Although this stock straddles the Baltic and the North Sea, it is managed under the EU multiannual management plan (MAP) for stocks in the North Sea and adjacent waters. A Total Allowable Catch (TAC) is in place but these have not been fully utilised, including in 2019 and preliminary information on Danish catches in the first quarter of 2020 are the lowest in the time series. The TAC of 533 tonnes for 2020 is assumed unlikely to be caught. The average discard ratio from 2014-2018 was 4%. Danish discard sampling at sea is carried out within EU programmes that began in 1995 in both Kattegat and Skagerrak.
The UK is due to leave the EU on 31st December 2020, and new UK Fisheries legislation is being developed during 2020. MCS will update ratings with new management information when new legislation comes into force.
In the European Union (EU), EU fishing vessels can fish up to 12 nautical miles of any Member State coast, and closer by agreement. There is overarching fisheries legislation for all Member States, but implementation varies between fisheries, Member States and sea basins.
The EU Common Fisheries Policy (CFP) is the primary overarching policy. Its key environmental objectives are to restore and maintain harvested species at healthy levels (above BMSY), and apply the precautionary and ecosystem-based approaches to fisheries management. To achieve the MSY objective, the MSY exploitation rate is supposed to be achieved by 2020, but this seems unlikely to happen.
The CFP also introduced a Landing Obligation (LO) which bans the discarding at sea of species which are subject to catch limits.
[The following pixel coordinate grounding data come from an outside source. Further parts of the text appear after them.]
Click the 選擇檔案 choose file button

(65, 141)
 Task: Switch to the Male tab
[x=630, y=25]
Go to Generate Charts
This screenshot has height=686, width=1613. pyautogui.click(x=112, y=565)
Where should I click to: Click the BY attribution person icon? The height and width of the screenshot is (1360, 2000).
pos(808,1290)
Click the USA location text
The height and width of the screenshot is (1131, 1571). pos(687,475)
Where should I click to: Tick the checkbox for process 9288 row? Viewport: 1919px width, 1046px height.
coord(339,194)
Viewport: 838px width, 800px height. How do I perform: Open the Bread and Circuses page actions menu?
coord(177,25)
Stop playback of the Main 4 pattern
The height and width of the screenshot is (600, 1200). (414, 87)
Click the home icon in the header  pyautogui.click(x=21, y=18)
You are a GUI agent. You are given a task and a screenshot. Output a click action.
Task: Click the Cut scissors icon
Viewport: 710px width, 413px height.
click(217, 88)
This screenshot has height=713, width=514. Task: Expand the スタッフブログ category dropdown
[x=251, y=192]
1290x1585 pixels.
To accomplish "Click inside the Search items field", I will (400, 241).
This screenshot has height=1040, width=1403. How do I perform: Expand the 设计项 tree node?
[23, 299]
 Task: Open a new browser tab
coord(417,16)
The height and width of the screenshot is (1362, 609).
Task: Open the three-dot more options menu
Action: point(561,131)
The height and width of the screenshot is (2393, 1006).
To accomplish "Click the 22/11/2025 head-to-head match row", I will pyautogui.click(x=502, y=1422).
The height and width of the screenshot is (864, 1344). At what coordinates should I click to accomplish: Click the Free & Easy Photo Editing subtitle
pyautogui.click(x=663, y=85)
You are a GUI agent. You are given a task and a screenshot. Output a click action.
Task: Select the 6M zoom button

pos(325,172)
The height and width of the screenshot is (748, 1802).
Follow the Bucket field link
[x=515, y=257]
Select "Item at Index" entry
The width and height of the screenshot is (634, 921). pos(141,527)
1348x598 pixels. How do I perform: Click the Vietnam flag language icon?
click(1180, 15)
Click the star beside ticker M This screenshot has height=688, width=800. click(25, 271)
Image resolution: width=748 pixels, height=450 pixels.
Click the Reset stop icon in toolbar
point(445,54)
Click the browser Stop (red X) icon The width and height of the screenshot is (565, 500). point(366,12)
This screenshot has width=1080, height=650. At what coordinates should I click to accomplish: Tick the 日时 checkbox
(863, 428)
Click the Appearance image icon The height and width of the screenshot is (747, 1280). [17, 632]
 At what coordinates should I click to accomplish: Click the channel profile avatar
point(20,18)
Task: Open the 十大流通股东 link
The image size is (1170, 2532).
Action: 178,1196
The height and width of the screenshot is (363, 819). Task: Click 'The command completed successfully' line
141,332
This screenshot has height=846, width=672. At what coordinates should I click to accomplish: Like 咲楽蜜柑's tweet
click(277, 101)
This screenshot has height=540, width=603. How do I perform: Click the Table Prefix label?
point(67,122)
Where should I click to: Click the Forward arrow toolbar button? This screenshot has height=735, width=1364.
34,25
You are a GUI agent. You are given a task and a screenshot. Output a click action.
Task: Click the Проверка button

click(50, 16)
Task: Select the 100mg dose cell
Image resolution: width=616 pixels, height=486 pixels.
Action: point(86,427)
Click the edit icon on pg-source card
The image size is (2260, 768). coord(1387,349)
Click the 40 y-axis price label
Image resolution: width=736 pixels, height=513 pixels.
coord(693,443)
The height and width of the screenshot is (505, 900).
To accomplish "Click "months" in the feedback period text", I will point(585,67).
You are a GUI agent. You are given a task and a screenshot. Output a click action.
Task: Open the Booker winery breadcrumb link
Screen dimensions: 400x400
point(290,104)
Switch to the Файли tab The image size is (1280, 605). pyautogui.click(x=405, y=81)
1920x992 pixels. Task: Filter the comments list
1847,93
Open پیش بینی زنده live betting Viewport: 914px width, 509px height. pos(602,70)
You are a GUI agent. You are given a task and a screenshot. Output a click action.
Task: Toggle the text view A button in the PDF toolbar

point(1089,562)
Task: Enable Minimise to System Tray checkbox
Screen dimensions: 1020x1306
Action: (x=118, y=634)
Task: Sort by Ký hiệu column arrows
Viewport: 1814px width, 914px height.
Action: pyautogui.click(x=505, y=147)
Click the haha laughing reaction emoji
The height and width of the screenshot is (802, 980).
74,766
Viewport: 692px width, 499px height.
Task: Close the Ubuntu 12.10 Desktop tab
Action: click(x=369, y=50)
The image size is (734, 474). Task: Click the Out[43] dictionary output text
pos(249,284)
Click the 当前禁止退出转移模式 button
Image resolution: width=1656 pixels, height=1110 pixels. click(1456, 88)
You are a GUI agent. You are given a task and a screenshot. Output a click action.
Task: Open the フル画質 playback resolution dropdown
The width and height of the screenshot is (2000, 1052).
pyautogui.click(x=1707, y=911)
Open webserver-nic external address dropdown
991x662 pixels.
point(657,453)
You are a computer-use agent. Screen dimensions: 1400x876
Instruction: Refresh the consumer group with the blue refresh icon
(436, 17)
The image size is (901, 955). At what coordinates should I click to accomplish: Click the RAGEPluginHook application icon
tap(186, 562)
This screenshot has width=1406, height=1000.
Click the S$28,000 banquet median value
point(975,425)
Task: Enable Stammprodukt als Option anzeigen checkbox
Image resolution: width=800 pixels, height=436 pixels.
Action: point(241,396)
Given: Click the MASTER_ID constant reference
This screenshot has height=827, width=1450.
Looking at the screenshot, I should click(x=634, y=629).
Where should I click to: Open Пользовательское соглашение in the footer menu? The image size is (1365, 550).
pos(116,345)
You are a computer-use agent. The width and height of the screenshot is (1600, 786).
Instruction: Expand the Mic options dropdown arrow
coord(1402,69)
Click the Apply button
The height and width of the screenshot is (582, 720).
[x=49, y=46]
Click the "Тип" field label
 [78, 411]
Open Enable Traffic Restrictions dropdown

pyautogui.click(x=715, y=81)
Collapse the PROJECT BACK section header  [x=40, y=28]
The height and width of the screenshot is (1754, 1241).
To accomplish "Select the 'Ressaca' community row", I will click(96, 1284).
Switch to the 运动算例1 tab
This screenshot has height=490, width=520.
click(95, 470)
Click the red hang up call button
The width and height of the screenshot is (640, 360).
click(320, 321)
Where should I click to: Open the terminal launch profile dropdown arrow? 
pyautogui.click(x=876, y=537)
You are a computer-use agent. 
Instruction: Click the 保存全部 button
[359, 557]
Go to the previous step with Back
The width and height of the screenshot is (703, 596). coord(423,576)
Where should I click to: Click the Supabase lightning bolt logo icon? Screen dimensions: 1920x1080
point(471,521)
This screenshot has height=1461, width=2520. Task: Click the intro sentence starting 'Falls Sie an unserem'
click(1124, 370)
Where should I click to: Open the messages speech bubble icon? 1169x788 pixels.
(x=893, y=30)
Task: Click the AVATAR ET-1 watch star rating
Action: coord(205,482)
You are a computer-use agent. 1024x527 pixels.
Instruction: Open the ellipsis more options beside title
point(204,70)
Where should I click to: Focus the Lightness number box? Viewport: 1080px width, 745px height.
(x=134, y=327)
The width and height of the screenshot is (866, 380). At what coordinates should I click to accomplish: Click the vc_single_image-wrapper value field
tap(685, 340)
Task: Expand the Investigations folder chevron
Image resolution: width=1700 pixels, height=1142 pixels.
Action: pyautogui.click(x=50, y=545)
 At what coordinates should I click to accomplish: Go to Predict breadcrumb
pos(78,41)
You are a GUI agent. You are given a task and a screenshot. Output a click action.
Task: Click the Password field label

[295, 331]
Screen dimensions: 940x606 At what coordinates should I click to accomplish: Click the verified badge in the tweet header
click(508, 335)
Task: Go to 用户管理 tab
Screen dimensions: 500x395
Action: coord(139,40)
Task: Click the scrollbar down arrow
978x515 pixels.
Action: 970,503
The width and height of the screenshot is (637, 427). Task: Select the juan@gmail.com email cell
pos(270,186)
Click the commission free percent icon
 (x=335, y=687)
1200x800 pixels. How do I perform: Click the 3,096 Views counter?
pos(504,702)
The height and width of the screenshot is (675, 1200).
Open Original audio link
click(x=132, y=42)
Some exemptions apply to species with high post-capture survival, and where avoiding unwanted catches is very difficult. These exemptions are outlined in regional discard plans. Despite quota 'uplift' being granted to fleets under the LO, available evidence suggests there has been widespread non-compliance with the policy, and illegal and unreported discarding is likely occurring.
Multi-Annual Plans (MAPs) are a tool for implementing the CFP regionally, with one in place or being developed for each sea basin. They specify fishing mortality targets and ranges for the main targeted species, as well as lower biomass reference points. If populations drop below these points it should trigger a management response. The MAPs also empower Member States to jointly apply measures such as closures, gear or capacity limits, and bycatch limits. There is concern however that the MAPs do not provide adequate safeguards to maintain all stocks at healthy levels.
The EU Technical Measures regulation addresses how, where and when fishing can take place in order to limit unwanted catches and ecosystem impacts. There are common measures that apply to all EU sea basins, and regional measures that vary between sea basins. Measures include Minimum Conservation Reference Sizes (MCRS, previously Minimum Landing Sizes, MLS), gear specifications, mesh sizes, closed areas, and bycatch limits.
The Control Regulation, which is being revised in 2019, addresses application of and compliance with the above, e.g. keeping catches within limits, recording and sharing data, and satellite tracking of vessels over 12 metres (VMS).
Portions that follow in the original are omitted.